Prompt — Please copy out the lines in the data below, from the line containing "Rotate graph clockwise" through the end of the data, without any changes.

>> Begin Dataset

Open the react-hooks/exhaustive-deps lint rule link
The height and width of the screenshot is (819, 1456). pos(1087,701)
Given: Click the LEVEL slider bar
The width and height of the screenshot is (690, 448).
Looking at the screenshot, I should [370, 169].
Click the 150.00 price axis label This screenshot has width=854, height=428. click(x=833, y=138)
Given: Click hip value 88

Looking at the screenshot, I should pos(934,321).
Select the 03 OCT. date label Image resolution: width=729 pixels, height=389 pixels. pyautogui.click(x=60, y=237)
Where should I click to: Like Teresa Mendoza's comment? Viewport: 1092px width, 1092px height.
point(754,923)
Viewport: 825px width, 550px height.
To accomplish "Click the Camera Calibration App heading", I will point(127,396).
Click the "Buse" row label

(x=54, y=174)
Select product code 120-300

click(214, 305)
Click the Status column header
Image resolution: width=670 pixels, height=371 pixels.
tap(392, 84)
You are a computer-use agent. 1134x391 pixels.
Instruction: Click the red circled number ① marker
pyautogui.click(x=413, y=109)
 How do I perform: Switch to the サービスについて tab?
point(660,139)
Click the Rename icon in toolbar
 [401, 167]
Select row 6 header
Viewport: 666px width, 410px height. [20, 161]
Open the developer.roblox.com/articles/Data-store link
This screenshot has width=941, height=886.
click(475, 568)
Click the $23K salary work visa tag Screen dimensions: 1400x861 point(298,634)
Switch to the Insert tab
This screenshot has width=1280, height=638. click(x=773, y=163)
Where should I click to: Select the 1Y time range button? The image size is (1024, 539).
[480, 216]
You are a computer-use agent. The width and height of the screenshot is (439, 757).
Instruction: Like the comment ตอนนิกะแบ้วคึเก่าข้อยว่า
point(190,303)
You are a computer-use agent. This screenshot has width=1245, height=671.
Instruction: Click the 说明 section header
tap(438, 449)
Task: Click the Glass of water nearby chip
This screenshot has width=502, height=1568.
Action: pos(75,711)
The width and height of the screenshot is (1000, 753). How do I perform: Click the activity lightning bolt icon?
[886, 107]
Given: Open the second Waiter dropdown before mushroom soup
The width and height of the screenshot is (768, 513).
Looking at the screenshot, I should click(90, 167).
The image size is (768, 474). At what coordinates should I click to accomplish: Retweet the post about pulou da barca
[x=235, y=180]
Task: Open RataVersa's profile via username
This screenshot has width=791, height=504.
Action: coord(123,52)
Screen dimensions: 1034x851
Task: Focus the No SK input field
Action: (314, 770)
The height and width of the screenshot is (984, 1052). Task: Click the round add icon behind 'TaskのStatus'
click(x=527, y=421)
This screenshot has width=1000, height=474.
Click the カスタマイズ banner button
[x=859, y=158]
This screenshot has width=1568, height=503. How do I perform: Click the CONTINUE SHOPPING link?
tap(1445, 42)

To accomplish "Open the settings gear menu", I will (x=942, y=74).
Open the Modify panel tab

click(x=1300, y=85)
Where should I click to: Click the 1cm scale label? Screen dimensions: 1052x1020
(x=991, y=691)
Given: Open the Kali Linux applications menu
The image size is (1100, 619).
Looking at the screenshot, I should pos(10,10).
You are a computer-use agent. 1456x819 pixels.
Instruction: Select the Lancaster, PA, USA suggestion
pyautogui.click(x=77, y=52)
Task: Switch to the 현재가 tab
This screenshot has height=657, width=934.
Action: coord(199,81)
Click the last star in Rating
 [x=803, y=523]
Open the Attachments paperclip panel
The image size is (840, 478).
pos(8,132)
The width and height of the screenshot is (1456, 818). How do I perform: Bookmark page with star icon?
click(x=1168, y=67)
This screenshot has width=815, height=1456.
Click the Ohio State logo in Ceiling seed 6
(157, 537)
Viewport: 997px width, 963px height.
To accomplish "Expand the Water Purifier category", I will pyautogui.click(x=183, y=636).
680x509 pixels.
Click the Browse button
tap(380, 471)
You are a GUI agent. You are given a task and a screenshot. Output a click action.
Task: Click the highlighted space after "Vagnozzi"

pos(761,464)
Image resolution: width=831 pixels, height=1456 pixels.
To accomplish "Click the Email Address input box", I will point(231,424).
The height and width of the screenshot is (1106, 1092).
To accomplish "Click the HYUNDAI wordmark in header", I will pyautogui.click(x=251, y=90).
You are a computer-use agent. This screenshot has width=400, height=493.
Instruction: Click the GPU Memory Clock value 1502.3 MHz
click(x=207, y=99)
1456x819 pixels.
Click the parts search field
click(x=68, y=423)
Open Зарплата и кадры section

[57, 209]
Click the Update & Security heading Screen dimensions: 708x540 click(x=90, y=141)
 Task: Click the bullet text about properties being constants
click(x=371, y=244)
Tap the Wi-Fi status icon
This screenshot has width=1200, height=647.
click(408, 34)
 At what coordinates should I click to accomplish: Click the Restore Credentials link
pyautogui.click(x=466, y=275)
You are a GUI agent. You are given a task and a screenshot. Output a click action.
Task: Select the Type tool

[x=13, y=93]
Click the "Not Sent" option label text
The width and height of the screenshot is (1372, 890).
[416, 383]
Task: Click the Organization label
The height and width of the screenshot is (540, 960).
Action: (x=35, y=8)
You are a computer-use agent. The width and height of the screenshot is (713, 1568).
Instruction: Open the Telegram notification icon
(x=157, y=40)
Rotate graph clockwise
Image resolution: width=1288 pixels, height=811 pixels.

>> End Dataset

Reply —
Rotate graph clockwise
Image resolution: width=1288 pixels, height=811 pixels.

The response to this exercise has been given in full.